NY Times article: People who collect paint-by-number art! “The paint-by-number concept was the work of two men: Dan Robbins, an artist who worked for the auto industry, and Max Klein, who manufactured paint.” There are collectors with over 500 paintings of this genre. I guess there’s a collector for everything. And that’s why there’s eBay. (I was planning to post this before I saw I could nip yet another link from Larkfarm: Le Salon de Paint-By-Numbers. Thank you Mike!)
A Nightmare sharing website linked to on Larkfarm made me remember my latest anxiety dream. I have recurring anxiety dreams (I’m always worried about something; it’s a bad habit) of the “I can’t turn the TV off and there’s the same thing on every channel” genre, or the “I am supposed to be on a plane but I’m late and I can’t find the right gate” variety. This one was brand new (out of the rut, into a new groove!). I was driving a car and looking at the left sideview mirror. All I could see in the mirror was the reflection of the side of the car. I could not see what I wanted to see, which was the road and any cars that might be coming. My hands were frozen to the wheel so I couldn’t adjust the mirror, and my eyes were pretty much frozen on the mirror as I tried to figure out why I couldn’t see anything except the side of the car when I wanted to see so much more.

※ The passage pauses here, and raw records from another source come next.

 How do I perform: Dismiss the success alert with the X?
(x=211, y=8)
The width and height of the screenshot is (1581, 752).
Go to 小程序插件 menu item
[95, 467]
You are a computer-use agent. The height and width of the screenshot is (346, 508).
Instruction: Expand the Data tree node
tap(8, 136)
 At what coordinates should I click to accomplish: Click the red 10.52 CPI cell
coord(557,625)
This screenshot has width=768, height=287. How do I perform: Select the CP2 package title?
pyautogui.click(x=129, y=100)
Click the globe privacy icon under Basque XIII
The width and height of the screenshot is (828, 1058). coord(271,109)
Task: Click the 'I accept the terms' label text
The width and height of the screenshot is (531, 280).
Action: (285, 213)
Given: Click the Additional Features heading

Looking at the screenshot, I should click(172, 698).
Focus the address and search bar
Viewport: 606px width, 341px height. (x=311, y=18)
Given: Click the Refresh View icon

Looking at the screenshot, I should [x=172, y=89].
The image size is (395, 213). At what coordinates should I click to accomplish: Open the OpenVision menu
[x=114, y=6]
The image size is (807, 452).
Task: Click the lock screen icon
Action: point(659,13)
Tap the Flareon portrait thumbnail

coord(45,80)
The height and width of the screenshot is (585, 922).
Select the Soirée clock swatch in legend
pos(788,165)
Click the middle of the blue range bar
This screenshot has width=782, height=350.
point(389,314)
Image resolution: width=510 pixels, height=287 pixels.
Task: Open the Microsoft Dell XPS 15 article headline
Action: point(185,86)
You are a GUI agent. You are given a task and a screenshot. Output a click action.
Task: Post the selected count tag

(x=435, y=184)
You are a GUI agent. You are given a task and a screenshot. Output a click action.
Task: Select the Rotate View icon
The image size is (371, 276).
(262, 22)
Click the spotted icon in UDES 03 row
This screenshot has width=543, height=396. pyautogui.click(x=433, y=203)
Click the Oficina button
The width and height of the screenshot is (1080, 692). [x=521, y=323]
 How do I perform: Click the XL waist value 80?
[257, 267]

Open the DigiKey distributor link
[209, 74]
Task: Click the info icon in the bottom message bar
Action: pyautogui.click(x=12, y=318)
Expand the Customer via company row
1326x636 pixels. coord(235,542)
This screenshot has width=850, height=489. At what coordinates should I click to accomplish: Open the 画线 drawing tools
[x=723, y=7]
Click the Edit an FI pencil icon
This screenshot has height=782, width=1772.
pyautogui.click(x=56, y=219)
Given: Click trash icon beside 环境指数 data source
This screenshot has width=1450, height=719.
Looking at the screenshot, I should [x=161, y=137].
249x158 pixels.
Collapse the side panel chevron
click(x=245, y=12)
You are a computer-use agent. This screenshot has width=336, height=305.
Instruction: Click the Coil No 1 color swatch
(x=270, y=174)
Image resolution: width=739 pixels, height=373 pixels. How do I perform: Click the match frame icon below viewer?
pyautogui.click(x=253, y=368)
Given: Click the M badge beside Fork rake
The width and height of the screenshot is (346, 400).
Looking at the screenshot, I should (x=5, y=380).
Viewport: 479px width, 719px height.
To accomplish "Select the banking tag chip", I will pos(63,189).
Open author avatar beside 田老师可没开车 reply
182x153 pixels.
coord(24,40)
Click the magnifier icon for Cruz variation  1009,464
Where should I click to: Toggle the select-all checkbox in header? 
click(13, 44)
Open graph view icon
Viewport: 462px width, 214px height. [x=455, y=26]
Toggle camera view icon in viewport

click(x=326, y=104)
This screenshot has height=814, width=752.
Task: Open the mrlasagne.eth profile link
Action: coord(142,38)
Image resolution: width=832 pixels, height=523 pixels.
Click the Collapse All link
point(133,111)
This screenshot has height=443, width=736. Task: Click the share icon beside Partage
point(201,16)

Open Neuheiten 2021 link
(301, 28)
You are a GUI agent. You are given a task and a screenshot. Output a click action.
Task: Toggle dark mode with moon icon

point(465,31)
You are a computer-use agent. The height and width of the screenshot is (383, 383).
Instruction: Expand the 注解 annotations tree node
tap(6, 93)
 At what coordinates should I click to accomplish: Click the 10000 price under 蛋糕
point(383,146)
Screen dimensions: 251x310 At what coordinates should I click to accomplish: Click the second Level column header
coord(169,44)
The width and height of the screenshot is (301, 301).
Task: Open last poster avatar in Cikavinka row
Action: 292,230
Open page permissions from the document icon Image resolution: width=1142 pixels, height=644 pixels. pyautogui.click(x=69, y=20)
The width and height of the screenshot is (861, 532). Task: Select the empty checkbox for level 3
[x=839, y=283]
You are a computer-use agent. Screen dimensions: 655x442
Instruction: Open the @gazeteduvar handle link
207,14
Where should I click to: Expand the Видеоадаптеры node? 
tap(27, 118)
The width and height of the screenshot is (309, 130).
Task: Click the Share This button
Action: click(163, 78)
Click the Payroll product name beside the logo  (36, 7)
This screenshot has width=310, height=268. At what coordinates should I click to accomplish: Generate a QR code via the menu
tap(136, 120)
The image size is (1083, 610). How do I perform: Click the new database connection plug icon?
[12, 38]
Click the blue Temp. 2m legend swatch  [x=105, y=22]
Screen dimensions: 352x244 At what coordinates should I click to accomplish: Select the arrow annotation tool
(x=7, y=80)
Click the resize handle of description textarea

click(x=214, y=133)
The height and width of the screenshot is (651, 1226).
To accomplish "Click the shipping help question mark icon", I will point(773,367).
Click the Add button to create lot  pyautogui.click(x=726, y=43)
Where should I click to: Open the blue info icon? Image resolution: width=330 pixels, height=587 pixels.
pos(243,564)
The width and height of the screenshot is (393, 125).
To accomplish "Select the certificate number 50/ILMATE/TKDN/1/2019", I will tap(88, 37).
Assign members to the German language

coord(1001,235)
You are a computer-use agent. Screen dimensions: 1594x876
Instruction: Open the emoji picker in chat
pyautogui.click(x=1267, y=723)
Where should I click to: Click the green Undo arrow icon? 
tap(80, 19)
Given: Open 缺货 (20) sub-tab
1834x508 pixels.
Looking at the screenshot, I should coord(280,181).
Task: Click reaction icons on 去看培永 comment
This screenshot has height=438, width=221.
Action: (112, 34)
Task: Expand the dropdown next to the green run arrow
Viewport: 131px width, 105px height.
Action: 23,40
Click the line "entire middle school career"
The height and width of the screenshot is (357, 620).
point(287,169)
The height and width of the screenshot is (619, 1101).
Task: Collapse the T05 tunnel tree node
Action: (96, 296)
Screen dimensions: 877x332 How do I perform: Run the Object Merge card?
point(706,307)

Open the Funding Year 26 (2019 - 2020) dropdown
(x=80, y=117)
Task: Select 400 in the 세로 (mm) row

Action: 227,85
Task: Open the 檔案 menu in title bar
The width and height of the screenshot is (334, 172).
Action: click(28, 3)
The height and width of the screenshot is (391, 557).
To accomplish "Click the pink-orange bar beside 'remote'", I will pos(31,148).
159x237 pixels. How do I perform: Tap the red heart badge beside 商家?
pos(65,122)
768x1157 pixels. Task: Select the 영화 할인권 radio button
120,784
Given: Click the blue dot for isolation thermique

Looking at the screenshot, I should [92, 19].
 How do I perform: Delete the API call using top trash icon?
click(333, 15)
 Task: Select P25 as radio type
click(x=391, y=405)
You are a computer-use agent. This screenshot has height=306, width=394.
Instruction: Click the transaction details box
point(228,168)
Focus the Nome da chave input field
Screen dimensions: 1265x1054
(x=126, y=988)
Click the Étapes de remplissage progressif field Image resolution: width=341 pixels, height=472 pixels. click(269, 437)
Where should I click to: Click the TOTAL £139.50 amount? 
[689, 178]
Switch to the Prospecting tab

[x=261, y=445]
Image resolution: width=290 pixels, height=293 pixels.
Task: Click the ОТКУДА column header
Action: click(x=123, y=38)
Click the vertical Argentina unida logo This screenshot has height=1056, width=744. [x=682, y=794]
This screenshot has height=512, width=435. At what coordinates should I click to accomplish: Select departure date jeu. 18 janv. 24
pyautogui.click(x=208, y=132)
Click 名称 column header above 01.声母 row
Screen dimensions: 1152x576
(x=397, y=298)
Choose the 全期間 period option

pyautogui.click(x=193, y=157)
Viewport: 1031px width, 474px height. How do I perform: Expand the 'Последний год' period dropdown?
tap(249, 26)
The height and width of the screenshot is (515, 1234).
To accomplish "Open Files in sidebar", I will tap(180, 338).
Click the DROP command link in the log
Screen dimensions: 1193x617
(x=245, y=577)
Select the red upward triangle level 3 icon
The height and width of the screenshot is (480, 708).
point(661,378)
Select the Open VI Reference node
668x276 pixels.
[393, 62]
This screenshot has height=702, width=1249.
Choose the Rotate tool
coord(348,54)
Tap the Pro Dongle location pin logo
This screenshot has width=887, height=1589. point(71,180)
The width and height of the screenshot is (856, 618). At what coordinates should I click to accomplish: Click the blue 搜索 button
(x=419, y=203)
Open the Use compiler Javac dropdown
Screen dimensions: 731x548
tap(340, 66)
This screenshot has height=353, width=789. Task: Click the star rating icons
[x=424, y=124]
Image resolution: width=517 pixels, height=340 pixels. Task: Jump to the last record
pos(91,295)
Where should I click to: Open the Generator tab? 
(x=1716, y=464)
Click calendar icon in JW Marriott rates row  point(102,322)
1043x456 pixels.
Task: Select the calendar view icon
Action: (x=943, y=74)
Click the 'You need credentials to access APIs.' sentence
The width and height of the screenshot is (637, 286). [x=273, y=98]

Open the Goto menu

We had more technical difficulties on Thursday, so excuse the hiccups.
From New Scientist, someone has developed software that can take English language statements and turn them into machine language. Creator Bob Brennan won’t reveal details about the system, called “MI-Tech”, until his patents come through. The key to it apparently is knowledge of the role of context in English. I wonder how significant his developments really are. One could picture a simple system that does what he claims, but then you start dealing with ambiguities and it gets complex quite fast. And I sure hope the patents aren’t going to cover obvious tactics.
A NY Times Magazine article on Charlotte Church revealed this tangential bit of information on the classical recordings industry: “When CD’s became available in the 80’s, classical music aficionados began going through their records and replacing them, album by album, with digital versions. The result was a decade of vigorous sales, during which labels merely repackaged the same music into ever more expensive collections and sat back to count the revenues. But now the changeover to disc is largely complete, and sales are down by nearly half, according to some estimates.” The result of this trend is the use of pop music marketing tactics. To me this means selling the fluff instead of the substance, which often also means appealing to the masses. But it also seems to take more money to push the fluff, leaving even less to spread around to those who aren’t a flavor of the moment. Anyway, classical music sales were probably saved by the release of CDs and would have dived sooner without them. Perhaps it will take a new technology to spike it up again (and that won’t be Napster). But if the fluff gets more people interested in the classics, more power to the ’em!
A co-worker was researching glass harmonicas (invented by Benjamin Franklin) and discovered the website for an actual manufacturer of the instrument. “In Europe?” I asked. No, to my surprise, they are in Waltham, Massachusetts. G. Finkenbeiner Inc. specializes in scientific glassblowing (lab equipment), but also makes glass harmonicas. You may have “played” on wine glass rims yourself. It’s harder to do on the cheap stuff you get at your everyday restaurant (and probably very bad etiquette when you are at nice restaurants with the expensive crystal). But you can often get a decent glass to “ring” with the right amount of pressure. An odd sidenote: the founder, Gerhard Finkenbeiner, has been missing since May 1999. His Piper Arrow is presumed to have crashed and they have yet to find the remains.